How I Fixed My Broken Mission Statement

I’ve been struggling with my mission statement.  I’m embarrassed to admit it, since I’m a business coach who helps businesses and organizations define their own missions.  My struggle feels akin to a cobbler’s children going barefoot.

By way of definition, a mission statement briefly describes the reason for your organization’s existence.  It is generally pretty stable, but may change as your emphasis changes.  For example, The Nature Conservancy changed from “Saving the Last Great Places on Earth” to “Protecting Nature.  Preserving Life.”  TNC decided that in order to protect nature, it also needed to address how people interacted with nature and how their lives might be improved by preserving nature.  I guess if The Nature Conservancy can change their mission statement, then I’m allowed to modify mine as well.

I most enjoy working with organizations that seek to have a positive social or environmental impact, and at the same time make money.  As a business coach and strategy consultant, I help them to take the next steps in their development and thereby expand their impact and increase their profits.  Hence, my mission statement of “Aligning Social Impact and Financial Results.”

But here’s my quandary.  I have good clients whom I enjoy working with, and who definitely want to do the right thing by their customers, their employees, and the world that they live in.  They are a pleasure to work with, and I’m honored to help them to grow their businesses.  Yet most of them do not face problems with balancing social good and profits.  Their primary goal is making money, and they work at doing so in an honest, ethical, and positive way.  When I brought up my mission statement, they were “miffed” and maybe even a bit offended, since they felt excluded.

As a business coach, I repeatedly tell my clients that they need to focus on a specific target market and not try to be all things to all people and thereby nothing to nobody.  I tell them that having a target market does not preclude them from taking other business if it knocks on their door – it just defines where they look for business.  Yet I was facing the same struggle clearly defining my target market and not excluding people and companies that I enjoy working with.

My solution?

  • Trim the mission statement down to “Aligning Impact and Profit.”
  • Eliminate the word “social” in order to expand the universe of people and companies that I work with, and because “social” frequently gets confused with social media.
  • Retain “impact” since it’s a common word in the “impact” community, but also has a broader definition that I’m comfortable with.  Impact can define a variety of positive ways of changing the world, through business, the arts, education, health, clean energy, clean tech, sustainability, etc.
  • Change the somewhat understated “financial results” to a clearer “profit.”

I feel pretty good about this change to my mission statement.  I believe that solving the world’s ills requires a well-working free market that is responsive to people’s real needs, rather than a simple for-profit motive.  I believe that my mission statement accurately reflects my desire to help them to find creative ways of simultaneously increasing their impact and making money.

Do you have a mission statement that resonates with you?  Does it clearly state what you do and  for whom?  What does it say about you and your organization?  How does it help to define your organizational culture?

I’d love to hear your thoughts on this subject, if you’d like to add a comment to this blog.

3 thoughts on “How I Fixed My Broken Mission Statement

  1. Your mission statement is almost a tagline.
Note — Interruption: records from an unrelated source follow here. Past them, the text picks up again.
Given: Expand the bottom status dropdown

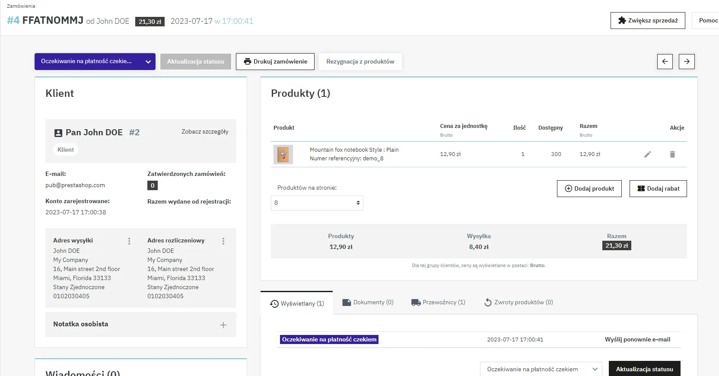Looking at the screenshot, I should click(x=541, y=369).

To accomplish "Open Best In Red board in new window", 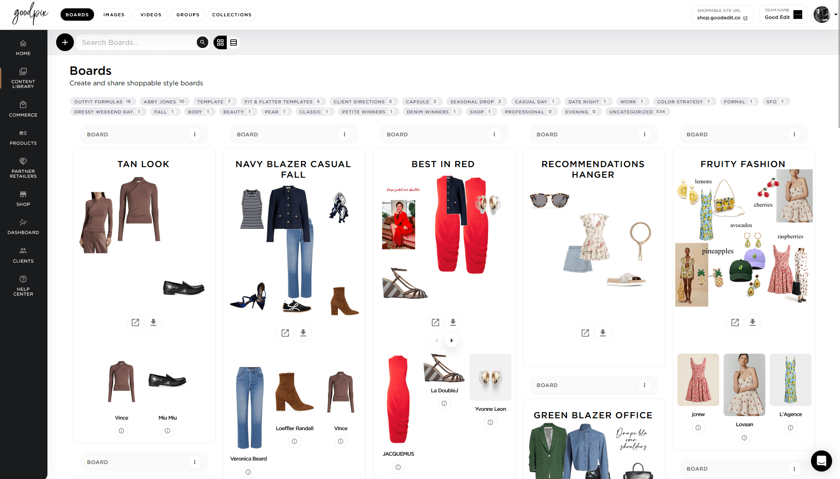I will [435, 322].
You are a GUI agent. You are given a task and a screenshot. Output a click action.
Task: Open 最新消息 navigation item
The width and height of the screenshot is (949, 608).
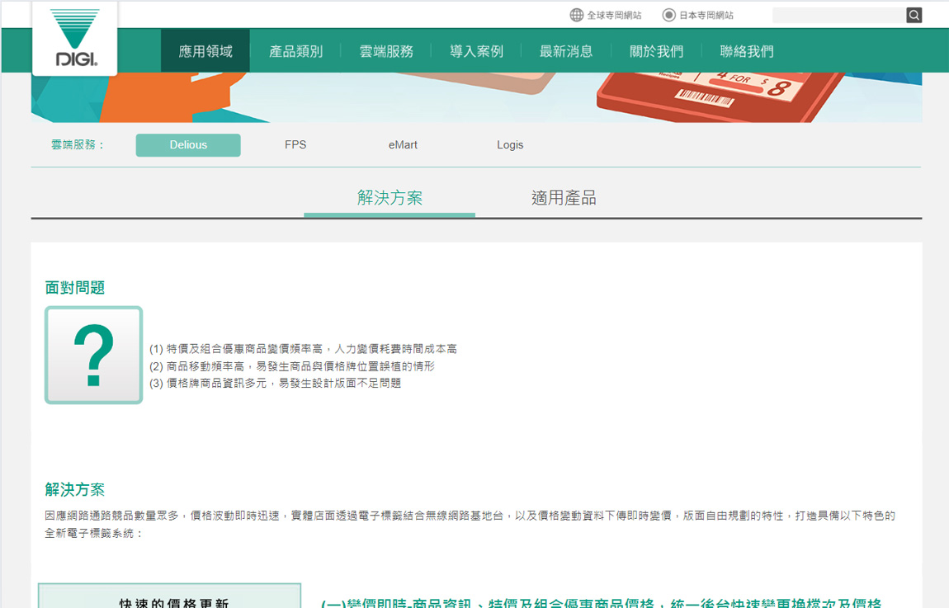(x=566, y=51)
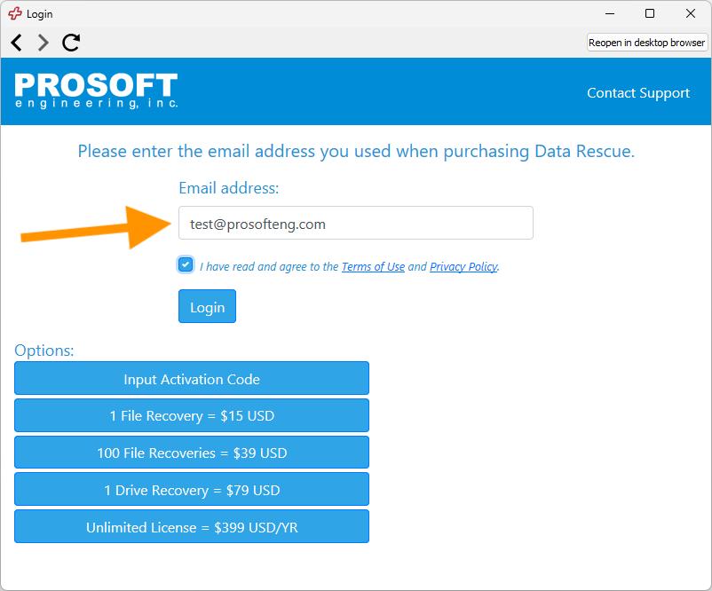The image size is (712, 591).
Task: Select Input Activation Code option
Action: tap(191, 378)
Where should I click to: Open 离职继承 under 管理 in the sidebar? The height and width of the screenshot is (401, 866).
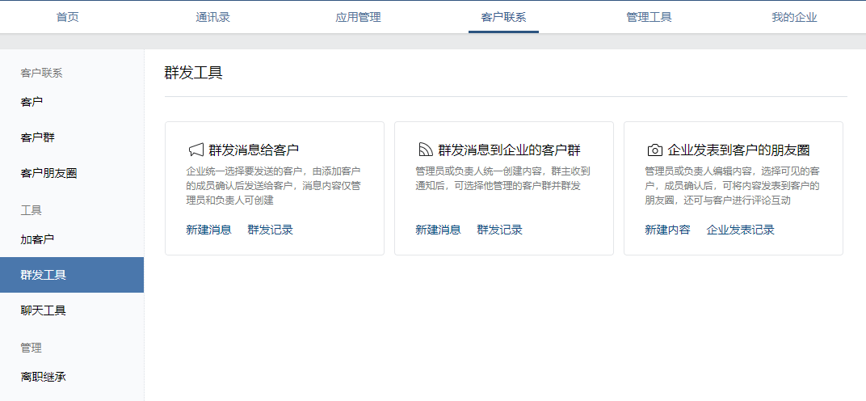pos(43,377)
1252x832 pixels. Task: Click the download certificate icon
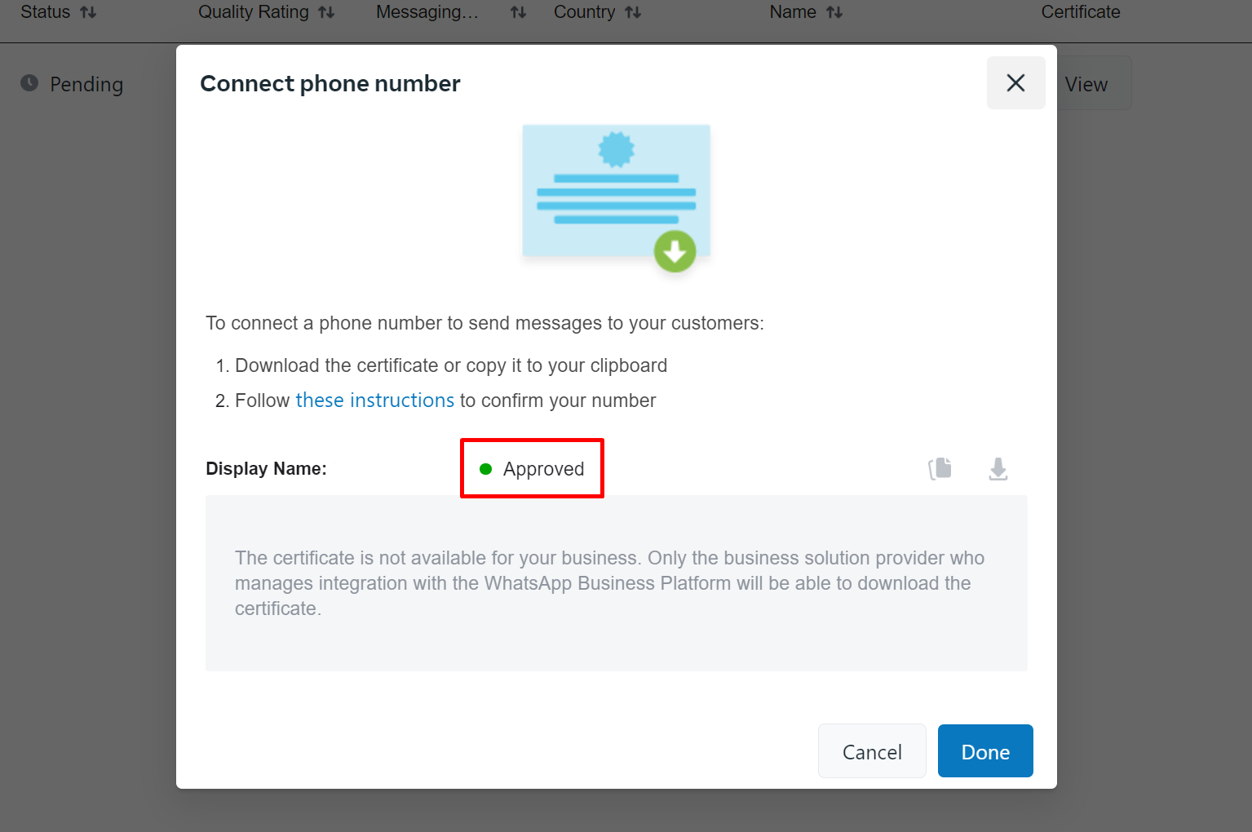(x=998, y=469)
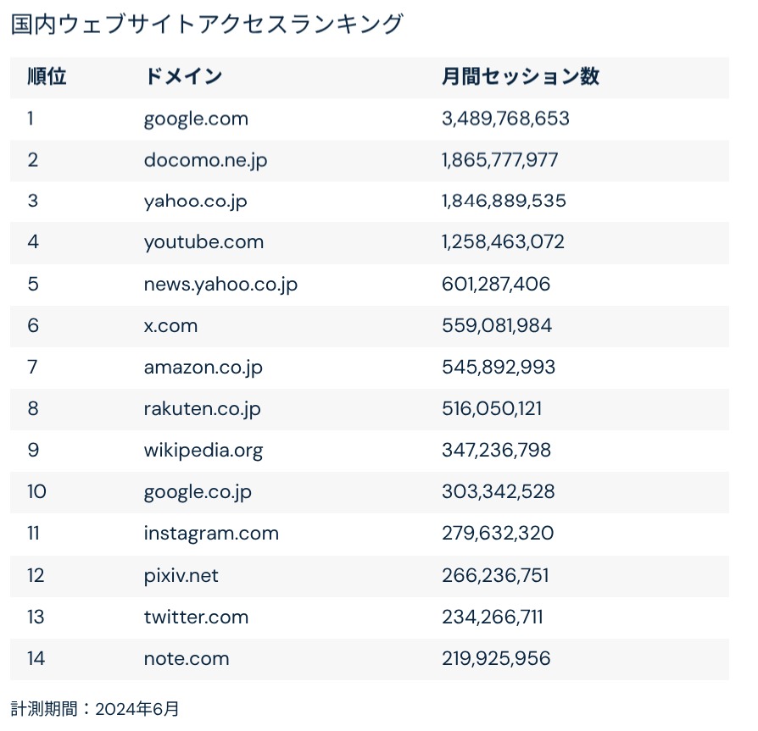758x731 pixels.
Task: Select amazon.co.jp in the table
Action: tap(203, 368)
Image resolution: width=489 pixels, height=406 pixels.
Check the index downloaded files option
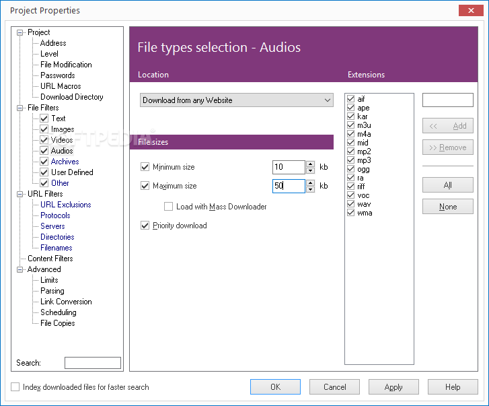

We have embedded our tagline into our mission statement by incorporating it in the second sentence of our three sentence elevator speech. Here it is:

    “The mission of VAST is to serve God by profitably building more efficient combustion systems with exhaust so clean you can breathe it. The twin implementing goals of VAST are Clean Power + Good Stewardship. By achieving those goals, we’ll honor the Lord, serve our stakeholders and fulfill our mission.”

    About 50 words. What people remember is the “God” part (that’s why it’s there) and the catchy image of “exhaust so clean you can breath it”.

    So, do you think mission statements should be very short – über short?

    • Yes. My goal is a maximum of 9 words that a 10 year old can understand. For you, maybe “Exhaust as clean as the air that God created.” People get sensitive about the use of the word “God”, so I would use it only if you are personally a religiously oriented person and felt comfortable with it.

  2. So well thought out and so helpful to others going through the same thing. I also think this does describe your business so well. Congratulations!